Enter the Dragon (1973)

 


Before today, the only Bruce Lee movie I had watched was The Way of the Dragon (1972), which I did not enjoy as much as the later kung fu movies from the 1980s and never went back to check out the rest of his filmography. However, one can outrun one's responsibilities as a kung fu movie fan for only 20 years. So here we are. 

Although the first 45 minutes had very little action, excluding a short one with Angela Mao (who could really fight), and felt slow and cheap, the hour after that became increasingly tense and even riveting. Well, OK, I have forgotten the opening fight between Lee and a very young Sammo Hung with nothing on but bikini shorts and gloves, which is supposed to be the original inspiration for MMA.

While one could argue that Shih Kien's knife claw was derivative of the 1960s 007 franchise, the final battle in the mirror room was thoroughly iconic, even if not necessarily the best vehicle to show off Lee's fight choreography.

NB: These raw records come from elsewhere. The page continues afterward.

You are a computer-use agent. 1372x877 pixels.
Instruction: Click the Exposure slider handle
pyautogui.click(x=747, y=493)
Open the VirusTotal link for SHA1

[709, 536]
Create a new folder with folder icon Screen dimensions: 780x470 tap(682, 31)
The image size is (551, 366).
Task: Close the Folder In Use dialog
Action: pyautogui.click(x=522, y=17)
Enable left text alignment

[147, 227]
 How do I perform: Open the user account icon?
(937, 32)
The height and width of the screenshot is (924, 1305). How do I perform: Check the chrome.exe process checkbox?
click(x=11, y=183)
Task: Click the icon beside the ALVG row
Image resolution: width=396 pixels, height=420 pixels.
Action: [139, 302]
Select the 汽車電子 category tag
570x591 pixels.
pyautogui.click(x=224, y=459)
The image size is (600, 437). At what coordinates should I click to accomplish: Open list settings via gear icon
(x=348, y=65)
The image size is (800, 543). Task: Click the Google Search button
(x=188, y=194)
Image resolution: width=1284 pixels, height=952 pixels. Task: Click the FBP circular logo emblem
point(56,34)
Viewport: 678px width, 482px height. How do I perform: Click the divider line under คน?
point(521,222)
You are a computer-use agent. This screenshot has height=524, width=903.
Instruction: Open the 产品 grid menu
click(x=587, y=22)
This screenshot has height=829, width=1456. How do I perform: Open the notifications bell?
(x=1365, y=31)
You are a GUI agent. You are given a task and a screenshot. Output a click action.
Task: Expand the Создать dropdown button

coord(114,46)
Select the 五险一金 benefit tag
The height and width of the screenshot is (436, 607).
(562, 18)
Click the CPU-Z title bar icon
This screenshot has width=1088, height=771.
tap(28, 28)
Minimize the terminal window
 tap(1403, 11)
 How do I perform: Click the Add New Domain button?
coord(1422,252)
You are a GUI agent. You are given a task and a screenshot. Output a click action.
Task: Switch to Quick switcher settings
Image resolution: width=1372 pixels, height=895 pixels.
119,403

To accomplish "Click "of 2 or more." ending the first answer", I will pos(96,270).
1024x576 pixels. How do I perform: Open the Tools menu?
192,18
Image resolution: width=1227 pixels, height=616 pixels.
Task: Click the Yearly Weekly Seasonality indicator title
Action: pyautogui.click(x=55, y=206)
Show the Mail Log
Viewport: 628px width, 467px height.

My original impression holds true. Lee's choreography is unlike anything else before and since, despite his enormous popularity, which seems inexplicable. Surely people have tried to imitate his style but ... something prevents them from succeeding. 

I never worry about the stuntmen or costars' health and safety as much as I do watching Lee's movies, even though in reality Jackie Chan and Sammo Hung were probably more dangerous to work with. Somehow Lee's fight scenes just seem more brutal and vicious, largely because of the speed of his movement. At some point, Hong Kong movies began to shoot in 22 frames, giving the fight scenes a faster look, but that was later and did not have the same effect as truly fast hits. One can tell Lee's fight scenes were shot at regular speed, and all his movements are natural ... except the kick or the punch. They are not only unnaturally fast but at least appear to be incredibly heavy and powerful, which never fail to startle me. I still cannot think of any actor who could do it with the same visceral impact, no matter how good (or better) they are in other ways.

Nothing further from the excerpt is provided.